Similarly, pathologists who teach need a fair amount of charisma to share their passion for the field with medical students, residents and fellows.

Though their personalities vary, pathologists tend to have one trait in common, says Candice C. Black, DO, the pathology residency program director at Dartmouth-Hitchcock Medical Center in Lebanon, N.H. They enjoy working behind the scenes and do not crave external validation.

“If you are the type of person who needs external praise to be gratified in your work, then pathology may not be for you,” Dr. Black says.

Most pathologists have minimal contact with patients, notable exceptions being those in the subspecialties of blood banking-transfusion medicine and cytology. So individuals who relish getting to know patients and receiving thank-you’s for compassionate care should probably select another specialty.

“We do care deeply about patients, however, which is why we want to get it right,” Dr. Moskowitz says. “My osteopathic training helps me empathize with patients and holistically connect the dots to arrive at an accurate diagnosis.”

Those who become pathologists typically did not enter medical school with the notion that they would train in this specialty, unless they were specifically interested in forensic pathology, popular TV shows having glamorized the work of medical examiners.

Dr. Allison became aware of pathology as a field in his first year of medical school. “In my rotations in my third and fourth year, I realized that for me the real art of medicine is in making the diagnosis,” he says. “Pathology is one of the few fields where that is your primary job.”

One residency route—ACGME

There are no AOA-approved residencies in pathology, so individuals pursuing this specialty are limited to programs accredited by the Accreditation Council for Graduate Medical Education (ACGME), of which there are more than 140.

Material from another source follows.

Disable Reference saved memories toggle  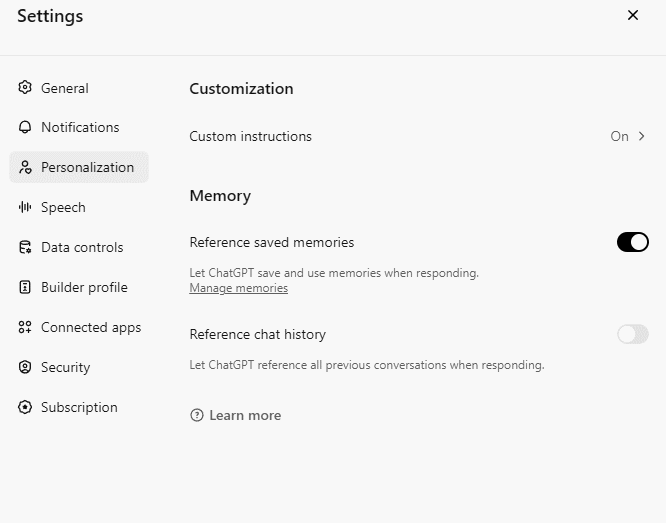click(632, 242)
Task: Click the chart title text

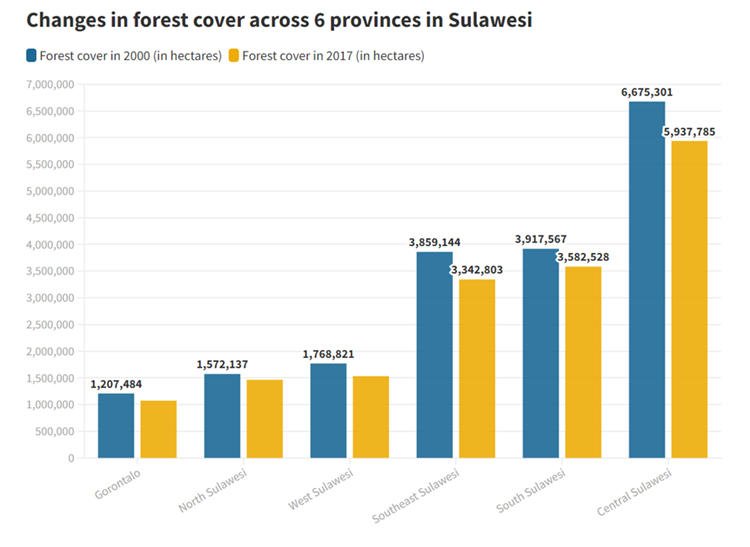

The vast majority of pathology residents today are in four-year combined residencies in anatomic and clinical pathology, but some programs allow trainees to complete three-year residencies in either anatomic or clinical pathology if they plan to pursue a subspecialty in one or the other of these main pathology divisions.

In a nutshell, anatomic pathology involves diagnosing disease through the gross and microscopic examination of tissues and cells, as well as performing autopsies when indicated on entire bodies, while clinical pathology involves laboratory analysis of bodily fluids and tissues. General pathologists may do both anatomic and clinical pathology.

Medical students who want to become pathologists in the U.S. must take part in the National Resident Matching Program (NRMP). Students match from their fourth year of medical school—a transitional year is not required.

In the 2013 NRMP match, 583 pathology positions were available. With more than 100 applicants vying for each position, pathology appears to be highly competitive. But the prospects for snagging a residency spot aren’t as dire as they first seem because many of the applicants are international medical graduates, Dr. Black says.

“Most U.S. grads who want path will get it,” she says.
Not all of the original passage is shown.